A waste collection company has claimed before the High Court that Dublin City Council is seeking to “re-monopolise” the household collection service in the capital.
The claim was made by counsel for Nurendale Ltd, trading as Panda Waste Services, Rathdrinagh, Beauparc Business Park, Navan, Co Meath.
Panda is seeking a court order to overturn the Council's decision altering the existing waste permit regime, under which some private collectors operate in the market, to one where collection is carried out by the local authority or a single collector appointed by the council.
Panda claims moves to alter the current regime is an abuse of the Dublin local councils' dominant market position. The company is also seeking damages.
Opening the case, Martin Hayden SC, for the company said there was a deliberate decision by the city council to "re-monopolise" the waste collection market.
Up to 1996, all household waste in Dublin had been collected by directly employed local authority workers. After 1996, a licensing system was introduced allowing private firms to operate. A number of such operators, including Panda, got involved.
Mr Hayden said the main reason the city council wants to re-monopolise the collection system is because it has entered into a contract to provide 320,000 tonnes of rubbish per year for the planned municipal waste incinerator at Poolbeg in Dublin.
The company is asking the court to judicially review a decision by the council, on behalf of all of the city's four local authorities, to vary the Dublin waste management plan. Panda claims the decision is essentially an attempt to prohibit the collection of waste by the private sector.

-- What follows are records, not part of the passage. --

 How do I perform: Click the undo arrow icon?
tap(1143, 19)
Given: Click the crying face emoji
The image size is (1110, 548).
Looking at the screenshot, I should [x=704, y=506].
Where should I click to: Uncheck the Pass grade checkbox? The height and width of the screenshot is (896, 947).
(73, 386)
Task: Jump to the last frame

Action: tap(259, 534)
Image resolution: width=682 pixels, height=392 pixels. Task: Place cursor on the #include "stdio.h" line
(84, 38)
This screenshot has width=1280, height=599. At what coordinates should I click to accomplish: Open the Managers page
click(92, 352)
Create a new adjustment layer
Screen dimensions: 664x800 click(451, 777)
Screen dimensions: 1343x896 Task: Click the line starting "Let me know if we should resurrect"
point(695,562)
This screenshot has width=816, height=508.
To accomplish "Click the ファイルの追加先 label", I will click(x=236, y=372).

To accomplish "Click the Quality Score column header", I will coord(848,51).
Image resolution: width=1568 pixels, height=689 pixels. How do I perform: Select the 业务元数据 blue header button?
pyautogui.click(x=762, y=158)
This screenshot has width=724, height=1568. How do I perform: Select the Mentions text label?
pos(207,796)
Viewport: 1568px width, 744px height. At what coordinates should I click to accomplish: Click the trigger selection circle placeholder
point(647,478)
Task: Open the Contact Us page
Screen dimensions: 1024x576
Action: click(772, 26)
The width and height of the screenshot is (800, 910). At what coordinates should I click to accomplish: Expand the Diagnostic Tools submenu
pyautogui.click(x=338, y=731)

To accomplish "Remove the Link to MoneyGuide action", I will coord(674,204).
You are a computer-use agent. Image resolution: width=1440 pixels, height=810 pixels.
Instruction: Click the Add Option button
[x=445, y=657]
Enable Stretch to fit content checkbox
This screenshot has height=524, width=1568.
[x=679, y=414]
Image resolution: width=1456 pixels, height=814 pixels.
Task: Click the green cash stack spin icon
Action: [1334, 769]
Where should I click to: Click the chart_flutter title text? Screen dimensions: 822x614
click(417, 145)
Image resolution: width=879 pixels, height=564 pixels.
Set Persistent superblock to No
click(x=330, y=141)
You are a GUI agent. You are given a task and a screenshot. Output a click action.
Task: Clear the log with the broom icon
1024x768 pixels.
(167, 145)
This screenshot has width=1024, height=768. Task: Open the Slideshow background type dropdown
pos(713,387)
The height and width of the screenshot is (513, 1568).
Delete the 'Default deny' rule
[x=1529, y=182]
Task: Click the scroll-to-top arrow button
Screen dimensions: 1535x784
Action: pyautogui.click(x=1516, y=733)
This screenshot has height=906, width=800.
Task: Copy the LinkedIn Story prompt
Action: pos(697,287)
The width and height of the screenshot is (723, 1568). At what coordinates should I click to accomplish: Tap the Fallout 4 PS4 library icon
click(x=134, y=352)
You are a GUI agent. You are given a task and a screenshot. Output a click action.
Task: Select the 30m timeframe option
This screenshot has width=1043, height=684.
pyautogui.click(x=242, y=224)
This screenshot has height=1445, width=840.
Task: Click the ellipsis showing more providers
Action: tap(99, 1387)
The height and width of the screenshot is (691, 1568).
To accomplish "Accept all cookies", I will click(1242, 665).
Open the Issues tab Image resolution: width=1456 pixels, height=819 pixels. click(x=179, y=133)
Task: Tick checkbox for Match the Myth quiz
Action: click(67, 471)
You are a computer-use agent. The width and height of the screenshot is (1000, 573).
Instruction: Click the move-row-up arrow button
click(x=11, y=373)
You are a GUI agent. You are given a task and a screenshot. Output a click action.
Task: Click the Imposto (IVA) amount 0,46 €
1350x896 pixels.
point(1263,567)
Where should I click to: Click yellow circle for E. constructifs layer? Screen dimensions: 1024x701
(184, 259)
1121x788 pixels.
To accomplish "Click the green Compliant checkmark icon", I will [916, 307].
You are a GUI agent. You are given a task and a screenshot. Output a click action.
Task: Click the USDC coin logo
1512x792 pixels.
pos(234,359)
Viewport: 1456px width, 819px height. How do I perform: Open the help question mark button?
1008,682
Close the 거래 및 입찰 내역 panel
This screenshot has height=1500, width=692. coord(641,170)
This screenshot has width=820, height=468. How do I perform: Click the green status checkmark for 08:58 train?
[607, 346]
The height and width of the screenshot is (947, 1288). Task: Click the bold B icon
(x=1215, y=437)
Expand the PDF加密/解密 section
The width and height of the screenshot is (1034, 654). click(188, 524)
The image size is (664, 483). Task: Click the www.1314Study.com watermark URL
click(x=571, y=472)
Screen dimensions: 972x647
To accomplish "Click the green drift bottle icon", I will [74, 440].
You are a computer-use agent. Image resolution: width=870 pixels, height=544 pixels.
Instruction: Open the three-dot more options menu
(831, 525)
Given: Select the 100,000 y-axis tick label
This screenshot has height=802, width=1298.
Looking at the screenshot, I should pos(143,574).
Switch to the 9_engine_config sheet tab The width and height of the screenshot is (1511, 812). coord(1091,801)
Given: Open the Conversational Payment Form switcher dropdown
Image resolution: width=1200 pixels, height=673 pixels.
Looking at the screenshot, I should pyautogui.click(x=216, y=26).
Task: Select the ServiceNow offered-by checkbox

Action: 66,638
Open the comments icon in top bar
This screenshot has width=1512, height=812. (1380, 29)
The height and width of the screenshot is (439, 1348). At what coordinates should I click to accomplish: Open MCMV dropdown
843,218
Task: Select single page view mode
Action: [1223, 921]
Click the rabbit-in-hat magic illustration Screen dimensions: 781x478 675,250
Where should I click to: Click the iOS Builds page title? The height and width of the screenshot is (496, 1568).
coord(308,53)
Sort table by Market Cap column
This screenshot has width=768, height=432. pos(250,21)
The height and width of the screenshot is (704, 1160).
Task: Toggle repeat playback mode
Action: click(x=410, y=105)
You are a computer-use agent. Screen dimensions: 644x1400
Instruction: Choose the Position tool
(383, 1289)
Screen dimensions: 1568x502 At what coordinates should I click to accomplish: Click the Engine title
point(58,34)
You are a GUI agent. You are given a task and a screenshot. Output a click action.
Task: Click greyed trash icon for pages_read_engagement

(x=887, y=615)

Mr Hayden said comments made in correspondence by assistant city council manager, Matt Twomey, showed that it was the intended there would be no private operators in the market.
The city council says that it is its intention that collection of household waste will be by a single operator, either the local authority, or as a result of a tendering process.
Panda Waste was set up in 1990 and employs 250 people. It has an annual turnover of around €50m and some 28,000 domestic customers in Dublin. In 2005, the company implemented a business plan in which it focused on the domestic waste collection market, particularly in Dublin. It competed in Dun Laoghaire, Fingal and South Dublin Council areas and bought the Smurfit Recycling plant in Ballymount.
The case before Mr Justice Liam McKechnie continues.